ParaSim Wiki

Parallelized calculation of molecular similarities

Status: Beta

Brought to you by: herhaus

1. Introduction

Introduction

Diversity assessments and structural comparisons of large compound databases require calculating similarities of millions of compounds in an affordable time. The ParaSim programme addresses this challenge by adapting similarity calculations to high-performance computer environments.

ParaSim parallelizes the calculations according to the number of available computing cores on a single machine. The programme is optimized for the throughput of very large numbers of query structures against very large numbers of reference structures. For that reason the reference structure dataset in its entirety is loaded into memory prior to calculations. The size of the reference dataset is therefore solely limited by the available memory. As a special feature, repeatedly queried reference datasets can be kept in memory as persistent memory objects to be immediately available.

ParaSim calculates similarities based on binary structural fingerprints. A fingerprint is a set of "on" or "off" (0) bits for each present structural feature which can be stored as a binary object.
ParaSim does not compute fingerprints by itself but relies on third-party software to do so. Basically, all types of structural fingerprints which can be stored in a bitset can be used by ParaSim. Examples for fingerprints usable by ParaSim are included in the OpenSource chemoinformatics toolkits RDKit (http://www.rdkit.org), CDK (http://cdk.sourceforge.net/) or OpenBabel (http://www.openbabel.org) as well as the commercial chemoinformatics software packages Pipeline Pilot™ from Accelrys® (http://www.accelrys.com/products/pipeline-pilot/) or the Digital Chemistry® toolkit (http://www.digitalchemistry.co.uk).
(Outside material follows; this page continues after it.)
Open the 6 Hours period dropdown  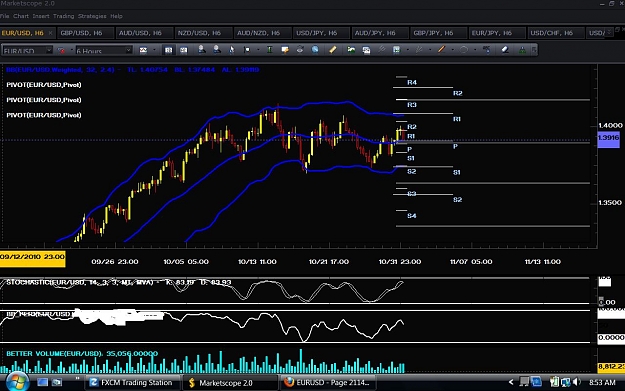click(x=128, y=50)
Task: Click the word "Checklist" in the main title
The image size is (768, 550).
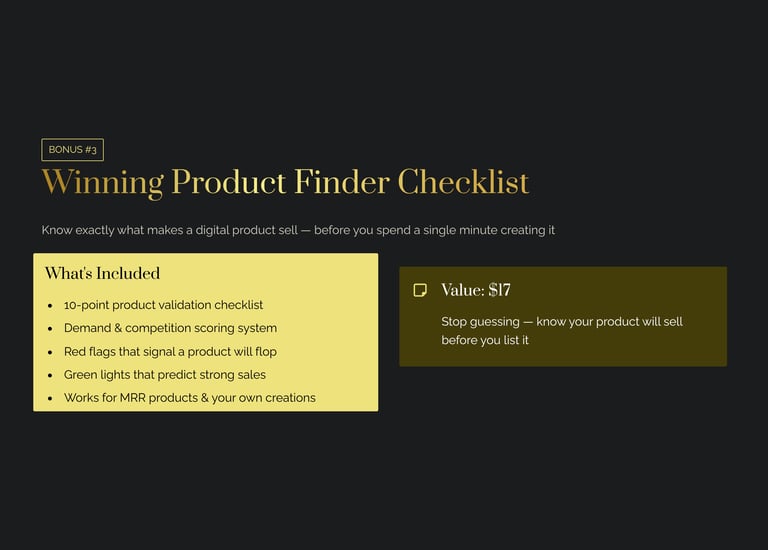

As ParaSim calculates similarities based on binary representations, fingerprint lengths should best be a multiple of 32 (as integer size is 32-bit on most systems, also on 64-bit machines) and must be a multiple of 8 (as character size is 8-bit).

What ParaSim does

ParaSim calculates the well-known Tanimoto (or Jaccard) and Dice similarity indexes from fingerprint query and reference input files. Dissimilarity is represented by a similarity index of 0.0, identity by 1.0. It can be defined by the user how many reference molecules/nearest neighbors shall be identified per query molecule. By default, one hit molecule, the nearest neighbour, is captured. Moreover, thresholds can be defined indicating minimum and maximum similarities for hit molecules. A maximum similarity threshold can further be used to decide whether identity hits with a similarity of 1.0 should be included or excluded. In case they should be excluded, the maximum similarity threshold can be set to a value < 1, e.g. 0.999999.
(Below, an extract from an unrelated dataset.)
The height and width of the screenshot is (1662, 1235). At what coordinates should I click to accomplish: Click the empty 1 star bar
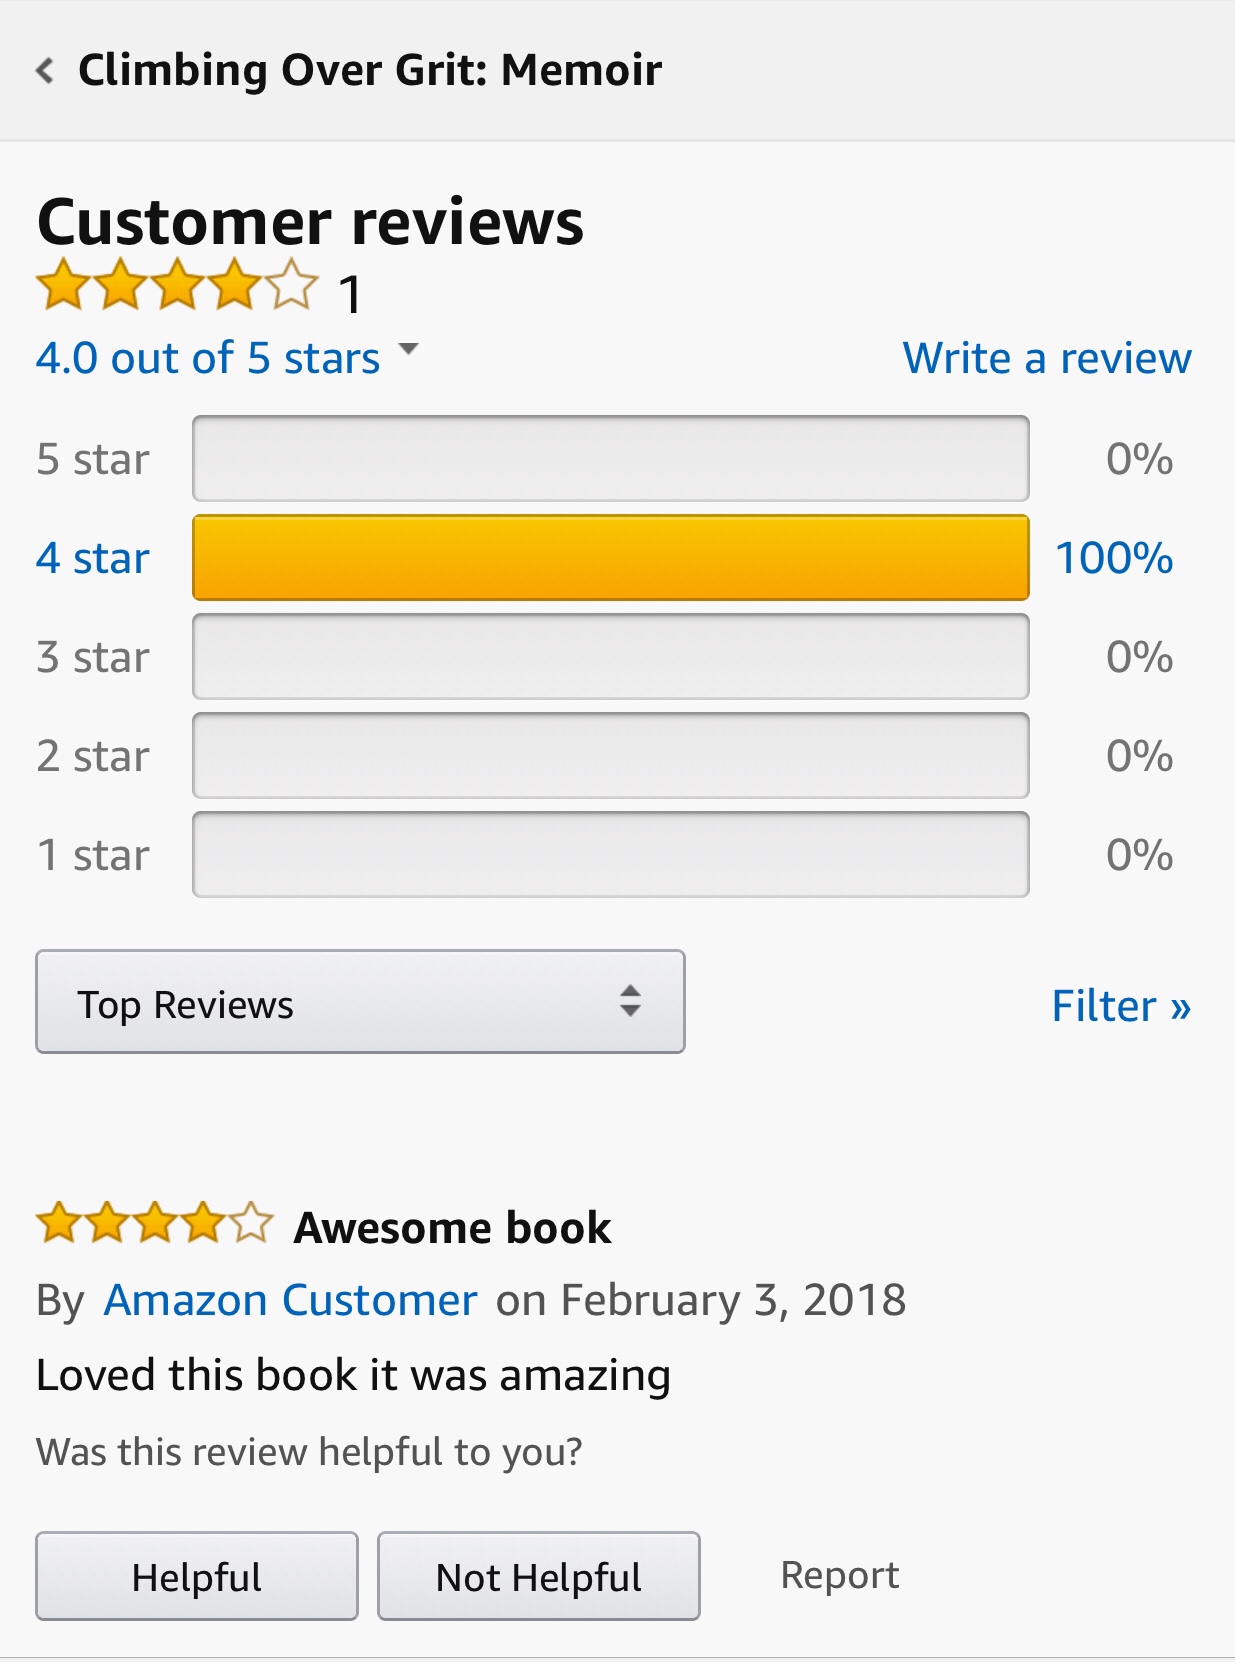tap(610, 855)
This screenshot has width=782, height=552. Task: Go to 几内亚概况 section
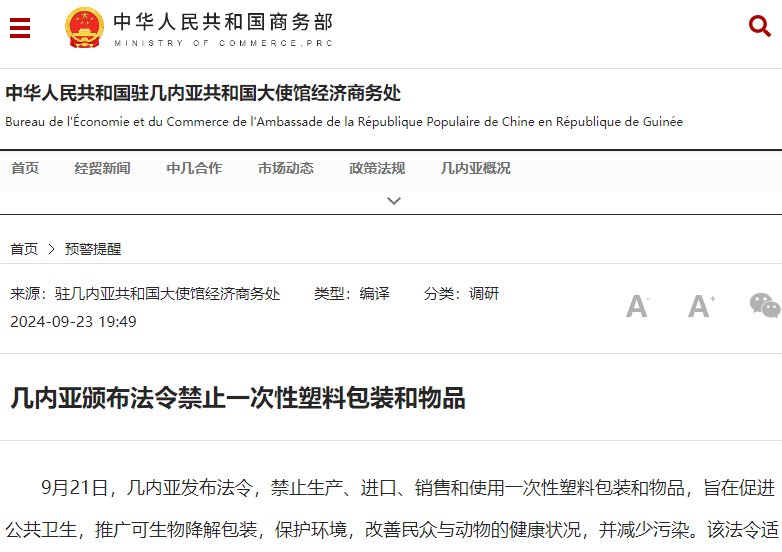pyautogui.click(x=475, y=168)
ParaSim accepts query and reference input files containing fingerprint information in a format described below in more detail. ParaSim output is written in a tab-delimited format to the system's standard output stream (stdout, usually the console) from where it can easily be redirected to files or pipes using the operation system's redirection mechanisms. Output consists of one row per result containing the ID of the query structure, the ID of the found reference structure and the computed similarity index. If only one nearest neighbour per query is requested and no similarity thresholds are applied (so the full reference set will be queried), then also the average similarity of the query molecule against all reference molecules is printed out for statistical purposes. For multiple nearest neighbour reference molecules per query, multiple output lines are written, all containing the same ID of the query structure. In this case the statistical information is omitted in order to keep the output clearly arranged. Using the "verbose" option -v, additional information describing the progress of file reading and calculating steps is written to the standard error stream (stderr, usually also the console).

Notes

Depending on the fingerprint type generated with third-party software, a similarity index of 1.0 does not necessarily mean full structural identity! E.g. fingerprints based on functional classifications may lead to a similarity of 1.0 for highly similar but not identical structures.
For speed reasons, ParaSim does not sort the output in any way but immediately returns results as they are computed by the executing threads. Therefore, the order of output lines may vary from run to run. If the output is required in a sorted way, this can easily be achieved by piping it into a subsequent sort command.